(Saved data entries)
- - - - -
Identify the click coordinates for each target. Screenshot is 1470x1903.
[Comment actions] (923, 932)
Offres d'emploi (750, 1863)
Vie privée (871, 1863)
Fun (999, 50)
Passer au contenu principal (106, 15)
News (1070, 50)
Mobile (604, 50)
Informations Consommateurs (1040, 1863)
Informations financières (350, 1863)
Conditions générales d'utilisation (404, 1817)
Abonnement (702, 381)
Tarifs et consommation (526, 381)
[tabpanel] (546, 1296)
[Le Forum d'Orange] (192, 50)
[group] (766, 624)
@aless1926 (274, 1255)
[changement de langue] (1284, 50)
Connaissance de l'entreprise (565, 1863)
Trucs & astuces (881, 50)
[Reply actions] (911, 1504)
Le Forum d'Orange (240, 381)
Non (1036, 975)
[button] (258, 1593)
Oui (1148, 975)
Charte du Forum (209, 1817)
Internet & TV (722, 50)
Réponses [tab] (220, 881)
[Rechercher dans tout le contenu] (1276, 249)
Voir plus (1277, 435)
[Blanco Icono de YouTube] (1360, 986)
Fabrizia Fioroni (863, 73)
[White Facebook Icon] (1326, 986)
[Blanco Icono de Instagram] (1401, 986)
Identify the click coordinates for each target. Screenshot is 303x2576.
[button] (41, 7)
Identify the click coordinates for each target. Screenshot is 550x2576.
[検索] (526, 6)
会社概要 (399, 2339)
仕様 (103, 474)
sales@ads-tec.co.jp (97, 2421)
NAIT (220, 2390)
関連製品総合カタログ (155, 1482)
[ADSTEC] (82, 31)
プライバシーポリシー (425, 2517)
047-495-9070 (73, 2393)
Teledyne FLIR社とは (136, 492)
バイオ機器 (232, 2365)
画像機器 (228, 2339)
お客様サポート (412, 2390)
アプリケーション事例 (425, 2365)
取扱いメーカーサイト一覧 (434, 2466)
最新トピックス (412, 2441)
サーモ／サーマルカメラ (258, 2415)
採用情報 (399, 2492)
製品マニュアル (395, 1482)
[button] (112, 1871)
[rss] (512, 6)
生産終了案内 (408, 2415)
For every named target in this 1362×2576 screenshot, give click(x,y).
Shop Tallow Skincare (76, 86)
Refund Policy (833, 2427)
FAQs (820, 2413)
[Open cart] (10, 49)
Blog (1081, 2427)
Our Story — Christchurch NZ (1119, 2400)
- - - - -
*EXERCISE INSTRUCTIONS*. The first line of the records and every line down to the line with "Réponses [tab] (220, 881)" must be quoted exactly; leave out all else.

*THE COMPLETED TASK*.
Identify the click coordinates for each target. Screenshot is 1470x1903.
[Comment actions] (923, 932)
Offres d'emploi (750, 1863)
Vie privée (871, 1863)
Fun (999, 50)
Passer au contenu principal (106, 15)
News (1070, 50)
Mobile (604, 50)
Informations Consommateurs (1040, 1863)
Informations financières (350, 1863)
Conditions générales d'utilisation (404, 1817)
Abonnement (702, 381)
Tarifs et consommation (526, 381)
[tabpanel] (546, 1296)
[Le Forum d'Orange] (192, 50)
[group] (766, 624)
@aless1926 (274, 1255)
[changement de langue] (1284, 50)
Connaissance de l'entreprise (565, 1863)
Trucs & astuces (881, 50)
[Reply actions] (911, 1504)
Le Forum d'Orange (240, 381)
Non (1036, 975)
[button] (258, 1593)
Oui (1148, 975)
Charte du Forum (209, 1817)
Internet & TV (722, 50)
Réponses [tab] (220, 881)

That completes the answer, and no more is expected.